Union pour la Méditerranée : les réticences de l'Algérie

Le ministre français des affaires étrangères, Bernard Kouchner, qui doit participer, à Alger, à une réunion du "Forum méditerranéen" réunissant, jeudi 5 et vendredi 6 juin, onze pays du pourtour de la mer, tentera une nouvelle fois de convaincre le président algérien, Abdelaziz Bouteflika, d'être présent, le 13 juillet à Paris, au sommet de lancement du projet de Nicolas Sarkozy d'"Union pour la Méditerranée" (UPM). Paris, qui souhaite faire de ce sommet un symbole de sa capacité de rassemblement, s'inquiète que le dirigeant algérien réserve toujours sa réponse. M. Kouchner s'était déjà rendu à Alger, le 12 mai, sans obtenir d'assurances.
Les tensions au Proche-Orient fournissent un argument à l'Algérie, ainsi qu'à d'autres pays arabes, pour exprimer des réticences à propos d'une "Union" qui les regroupe avec l'Etat juif. Alors que la venue du premier ministre israélien, Ehoud Olmert, est prévue à Paris en juillet, les officiels arabes ont prévenu qu'ils refuseraient une chorégraphie du sommet qui donnerait l'impression d'une normalisation de leurs relations avec Israël. Ils reprochent aussi à Paris d'avoir poussé, au sein de l'Union européenne (UE), pour un partenariat renforcé avec Israël, qui pourrait être scellé le 16 juin. M. Sarkozy doit effectuer à la fin du mois une visite d'Etat en Israël.

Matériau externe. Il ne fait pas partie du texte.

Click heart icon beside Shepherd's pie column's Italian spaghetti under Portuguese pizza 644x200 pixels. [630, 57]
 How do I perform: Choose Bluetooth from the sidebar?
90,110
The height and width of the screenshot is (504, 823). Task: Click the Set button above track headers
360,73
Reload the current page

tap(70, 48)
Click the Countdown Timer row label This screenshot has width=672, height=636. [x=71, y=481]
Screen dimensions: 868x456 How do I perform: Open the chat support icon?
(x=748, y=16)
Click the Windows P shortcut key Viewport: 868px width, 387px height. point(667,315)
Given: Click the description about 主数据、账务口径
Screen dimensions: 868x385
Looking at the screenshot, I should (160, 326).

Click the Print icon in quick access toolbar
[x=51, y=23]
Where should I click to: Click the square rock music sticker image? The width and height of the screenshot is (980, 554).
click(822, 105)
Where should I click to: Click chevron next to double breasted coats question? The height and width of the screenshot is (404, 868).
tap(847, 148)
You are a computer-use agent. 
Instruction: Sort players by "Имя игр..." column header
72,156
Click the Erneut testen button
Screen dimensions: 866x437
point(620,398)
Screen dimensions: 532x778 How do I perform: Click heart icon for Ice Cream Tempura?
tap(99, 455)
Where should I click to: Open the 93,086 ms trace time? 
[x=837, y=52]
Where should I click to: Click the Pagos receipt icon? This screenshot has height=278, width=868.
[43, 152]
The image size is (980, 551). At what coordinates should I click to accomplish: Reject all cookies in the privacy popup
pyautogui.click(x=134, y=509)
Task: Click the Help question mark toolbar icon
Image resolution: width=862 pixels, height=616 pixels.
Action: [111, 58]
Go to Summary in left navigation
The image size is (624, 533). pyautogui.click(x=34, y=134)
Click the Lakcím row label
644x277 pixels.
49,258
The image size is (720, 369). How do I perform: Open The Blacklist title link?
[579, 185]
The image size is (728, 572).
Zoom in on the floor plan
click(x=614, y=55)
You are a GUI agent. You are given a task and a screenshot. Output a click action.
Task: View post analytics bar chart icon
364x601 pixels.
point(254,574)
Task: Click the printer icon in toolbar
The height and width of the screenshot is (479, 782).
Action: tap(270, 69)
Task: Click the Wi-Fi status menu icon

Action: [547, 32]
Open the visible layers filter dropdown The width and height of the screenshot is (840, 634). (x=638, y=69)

Avec l'Algérie, l'Elysée est engagée dans un exercice délicat. La mauvaise humeur du président Bouteflika à l'égard de M. Sarkozy tiendrait à plusieurs facteurs : la part belle faite par Paris au Maroc, où le président français a développé son idée pour l'UPM lors de discours prononcés à Tanger et à Rabat le 23 octobre ; les espoirs déçus du pouvoir algérien, qui comptait sur un rééquilibrage de la position française à propos du Sahara occidental ; et le constat que Paris a courtisé plus particulièrement l'Egypte (lui offrant la coprésidence de l'UPM) et la Tunisie (en lui faisant miroiter un secrétariat de l'UPM) ; enfin et surtout, la question des visas : Alger répète que le projet euro-méditerranéen "n'a de sens que s'il a une dimension humaine".

Absences attendues
Des diplomates français, de leur côté, avancent comme raison des atermoiements de M. Bouteflika son état de santé incertain : "peut-être ne veut-il pas s'engager à une telle distance de la date", commente l'un. Mais le Quotidien d'Oran écrivait, jeudi, que M. Bouteflika entendait faire payer à M. Sarkozy sa "politique souterrainement hostile à l'Algérie depuis son arrivée à l'Elysée".
Les incertitudes sur le niveau de représentation de l'Algérie s'ajoutent à d'autres difficultés et absences attendues par les Français. Le dirigeant libyen, Mouammar Kadhafi, accueilli en grande pompe à Paris en décembre 2007 par M. Sarkozy, ne viendra pas, arguant de son refus de s'asseoir avec Ehoud Olmert.
La Turquie, qui n'a pas d'enthousiasme pour un projet qu'elle assimile à un succédané à son adhésion à l'UE, n'a rien confirmé. La venue du président syrien, Bachar Al-Assad, n'est pas une certitude non plus, même si M. Sarkozy a déclaré, mardi, qu'il ferait "vraisemblablement" le déplacement.
Le président français a reconnu publiquement que la présence de tous les dirigeants arabes n'était pas acquise. "S'il devait en manquer un ou deux, eh bien, nous verrons bien", a-t-il dit, mardi, à Rome, lors d'une conférence de presse, "mais ça n'empêchera pas le train d'avancer".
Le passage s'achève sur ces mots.